• [What you have to do]
Word for word, set down every record that appears below.

#### Raw data

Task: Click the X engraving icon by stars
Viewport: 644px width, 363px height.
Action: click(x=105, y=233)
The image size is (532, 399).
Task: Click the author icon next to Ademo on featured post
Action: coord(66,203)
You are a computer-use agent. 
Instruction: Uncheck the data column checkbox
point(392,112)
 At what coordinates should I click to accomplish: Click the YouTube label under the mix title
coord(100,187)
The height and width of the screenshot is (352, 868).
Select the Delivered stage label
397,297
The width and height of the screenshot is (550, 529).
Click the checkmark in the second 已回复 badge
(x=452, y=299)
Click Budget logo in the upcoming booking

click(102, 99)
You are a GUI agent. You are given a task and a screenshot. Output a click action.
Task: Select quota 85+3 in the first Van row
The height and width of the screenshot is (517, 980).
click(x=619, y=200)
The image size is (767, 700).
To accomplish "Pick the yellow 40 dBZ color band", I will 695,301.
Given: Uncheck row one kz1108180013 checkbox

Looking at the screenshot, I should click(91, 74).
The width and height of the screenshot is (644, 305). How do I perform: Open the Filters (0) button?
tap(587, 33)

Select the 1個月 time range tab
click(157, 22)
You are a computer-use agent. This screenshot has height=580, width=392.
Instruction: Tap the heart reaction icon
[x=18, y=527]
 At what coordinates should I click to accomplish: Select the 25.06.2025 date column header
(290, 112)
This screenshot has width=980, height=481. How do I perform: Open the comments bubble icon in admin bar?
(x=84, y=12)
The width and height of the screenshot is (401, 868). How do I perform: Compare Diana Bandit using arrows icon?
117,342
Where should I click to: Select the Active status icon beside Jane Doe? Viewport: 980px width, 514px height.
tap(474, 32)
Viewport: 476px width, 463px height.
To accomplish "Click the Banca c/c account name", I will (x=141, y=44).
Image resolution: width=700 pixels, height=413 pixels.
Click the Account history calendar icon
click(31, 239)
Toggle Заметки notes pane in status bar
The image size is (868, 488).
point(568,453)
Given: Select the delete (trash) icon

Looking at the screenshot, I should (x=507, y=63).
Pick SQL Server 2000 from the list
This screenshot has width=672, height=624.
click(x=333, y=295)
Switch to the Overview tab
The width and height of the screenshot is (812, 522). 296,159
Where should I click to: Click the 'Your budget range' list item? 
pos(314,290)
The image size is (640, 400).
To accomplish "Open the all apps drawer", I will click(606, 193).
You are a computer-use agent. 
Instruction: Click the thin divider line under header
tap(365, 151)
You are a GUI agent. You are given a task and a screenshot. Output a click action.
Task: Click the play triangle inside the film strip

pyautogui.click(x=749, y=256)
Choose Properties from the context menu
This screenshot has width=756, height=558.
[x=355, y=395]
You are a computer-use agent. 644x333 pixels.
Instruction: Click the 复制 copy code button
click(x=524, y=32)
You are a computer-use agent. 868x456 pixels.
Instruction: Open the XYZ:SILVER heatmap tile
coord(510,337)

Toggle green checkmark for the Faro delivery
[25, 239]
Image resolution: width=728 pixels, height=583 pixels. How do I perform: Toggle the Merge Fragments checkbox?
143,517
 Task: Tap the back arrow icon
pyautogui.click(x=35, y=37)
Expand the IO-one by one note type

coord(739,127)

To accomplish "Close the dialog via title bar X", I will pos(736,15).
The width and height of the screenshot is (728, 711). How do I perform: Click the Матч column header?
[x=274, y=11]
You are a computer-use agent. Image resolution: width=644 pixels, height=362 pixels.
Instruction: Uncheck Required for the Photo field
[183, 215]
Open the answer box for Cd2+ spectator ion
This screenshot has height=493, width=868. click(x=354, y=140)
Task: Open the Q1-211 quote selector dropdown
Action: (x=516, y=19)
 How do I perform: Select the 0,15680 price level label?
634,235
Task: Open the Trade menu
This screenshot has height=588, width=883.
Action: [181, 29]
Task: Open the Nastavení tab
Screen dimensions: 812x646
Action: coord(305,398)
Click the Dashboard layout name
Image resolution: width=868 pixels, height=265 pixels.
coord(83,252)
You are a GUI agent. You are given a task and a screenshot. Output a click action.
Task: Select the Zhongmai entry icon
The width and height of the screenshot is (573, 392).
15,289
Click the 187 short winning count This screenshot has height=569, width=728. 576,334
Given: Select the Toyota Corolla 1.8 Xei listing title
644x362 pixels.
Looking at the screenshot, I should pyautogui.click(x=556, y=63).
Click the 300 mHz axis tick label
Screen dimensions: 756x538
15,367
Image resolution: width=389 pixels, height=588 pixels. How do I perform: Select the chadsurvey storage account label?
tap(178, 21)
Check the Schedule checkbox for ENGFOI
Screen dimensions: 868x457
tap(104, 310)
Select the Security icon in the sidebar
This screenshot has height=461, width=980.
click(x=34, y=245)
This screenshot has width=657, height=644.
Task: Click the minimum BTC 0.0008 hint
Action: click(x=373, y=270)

########

• [Exercise answer]
Task: Click the X engraving icon by stars
Viewport: 644px width, 363px height.
Action: click(x=105, y=233)
The image size is (532, 399).
Task: Click the author icon next to Ademo on featured post
Action: coord(66,203)
You are a computer-use agent. 
Instruction: Uncheck the data column checkbox
point(392,112)
 At what coordinates should I click to accomplish: Click the YouTube label under the mix title
coord(100,187)
The height and width of the screenshot is (352, 868).
Select the Delivered stage label
397,297
The width and height of the screenshot is (550, 529).
Click the checkmark in the second 已回复 badge
(x=452, y=299)
Click Budget logo in the upcoming booking

click(102, 99)
You are a GUI agent. You are given a task and a screenshot. Output a click action.
Task: Select quota 85+3 in the first Van row
The height and width of the screenshot is (517, 980).
click(x=619, y=200)
The image size is (767, 700).
To accomplish "Pick the yellow 40 dBZ color band", I will 695,301.
Given: Uncheck row one kz1108180013 checkbox

Looking at the screenshot, I should click(91, 74).
The width and height of the screenshot is (644, 305). How do I perform: Open the Filters (0) button?
tap(587, 33)

Select the 1個月 time range tab
click(157, 22)
You are a computer-use agent. This screenshot has height=580, width=392.
Instruction: Tap the heart reaction icon
[x=18, y=527]
 At what coordinates should I click to accomplish: Select the 25.06.2025 date column header
(290, 112)
This screenshot has width=980, height=481. How do I perform: Open the comments bubble icon in admin bar?
(x=84, y=12)
The width and height of the screenshot is (401, 868). How do I perform: Compare Diana Bandit using arrows icon?
117,342
Where should I click to: Select the Active status icon beside Jane Doe? Viewport: 980px width, 514px height.
tap(474, 32)
Viewport: 476px width, 463px height.
To accomplish "Click the Banca c/c account name", I will (x=141, y=44).
Image resolution: width=700 pixels, height=413 pixels.
Click the Account history calendar icon
click(31, 239)
Toggle Заметки notes pane in status bar
The image size is (868, 488).
point(568,453)
Given: Select the delete (trash) icon

Looking at the screenshot, I should (x=507, y=63).
Pick SQL Server 2000 from the list
This screenshot has width=672, height=624.
click(x=333, y=295)
Switch to the Overview tab
The width and height of the screenshot is (812, 522). 296,159
Where should I click to: Click the 'Your budget range' list item? 
pos(314,290)
The image size is (640, 400).
To accomplish "Open the all apps drawer", I will click(606, 193).
You are a computer-use agent. 
Instruction: Click the thin divider line under header
tap(365, 151)
You are a GUI agent. You are given a task and a screenshot. Output a click action.
Task: Click the play triangle inside the film strip

pyautogui.click(x=749, y=256)
Choose Properties from the context menu
This screenshot has width=756, height=558.
[x=355, y=395]
You are a computer-use agent. 644x333 pixels.
Instruction: Click the 复制 copy code button
click(x=524, y=32)
You are a computer-use agent. 868x456 pixels.
Instruction: Open the XYZ:SILVER heatmap tile
coord(510,337)

Toggle green checkmark for the Faro delivery
[25, 239]
Image resolution: width=728 pixels, height=583 pixels. How do I perform: Toggle the Merge Fragments checkbox?
143,517
 Task: Tap the back arrow icon
pyautogui.click(x=35, y=37)
Expand the IO-one by one note type

coord(739,127)

To accomplish "Close the dialog via title bar X", I will pos(736,15).
The width and height of the screenshot is (728, 711). How do I perform: Click the Матч column header?
[x=274, y=11]
You are a computer-use agent. Image resolution: width=644 pixels, height=362 pixels.
Instruction: Uncheck Required for the Photo field
[183, 215]
Open the answer box for Cd2+ spectator ion
This screenshot has height=493, width=868. click(x=354, y=140)
Task: Open the Q1-211 quote selector dropdown
Action: (x=516, y=19)
 How do I perform: Select the 0,15680 price level label?
634,235
Task: Open the Trade menu
This screenshot has height=588, width=883.
Action: [181, 29]
Task: Open the Nastavení tab
Screen dimensions: 812x646
Action: coord(305,398)
Click the Dashboard layout name
Image resolution: width=868 pixels, height=265 pixels.
coord(83,252)
You are a GUI agent. You are given a task and a screenshot. Output a click action.
Task: Select the Zhongmai entry icon
The width and height of the screenshot is (573, 392).
15,289
Click the 187 short winning count This screenshot has height=569, width=728. 576,334
Given: Select the Toyota Corolla 1.8 Xei listing title
644x362 pixels.
Looking at the screenshot, I should pyautogui.click(x=556, y=63).
Click the 300 mHz axis tick label
Screen dimensions: 756x538
15,367
Image resolution: width=389 pixels, height=588 pixels. How do I perform: Select the chadsurvey storage account label?
tap(178, 21)
Check the Schedule checkbox for ENGFOI
Screen dimensions: 868x457
tap(104, 310)
Select the Security icon in the sidebar
This screenshot has height=461, width=980.
click(x=34, y=245)
This screenshot has width=657, height=644.
Task: Click the minimum BTC 0.0008 hint
Action: click(x=373, y=270)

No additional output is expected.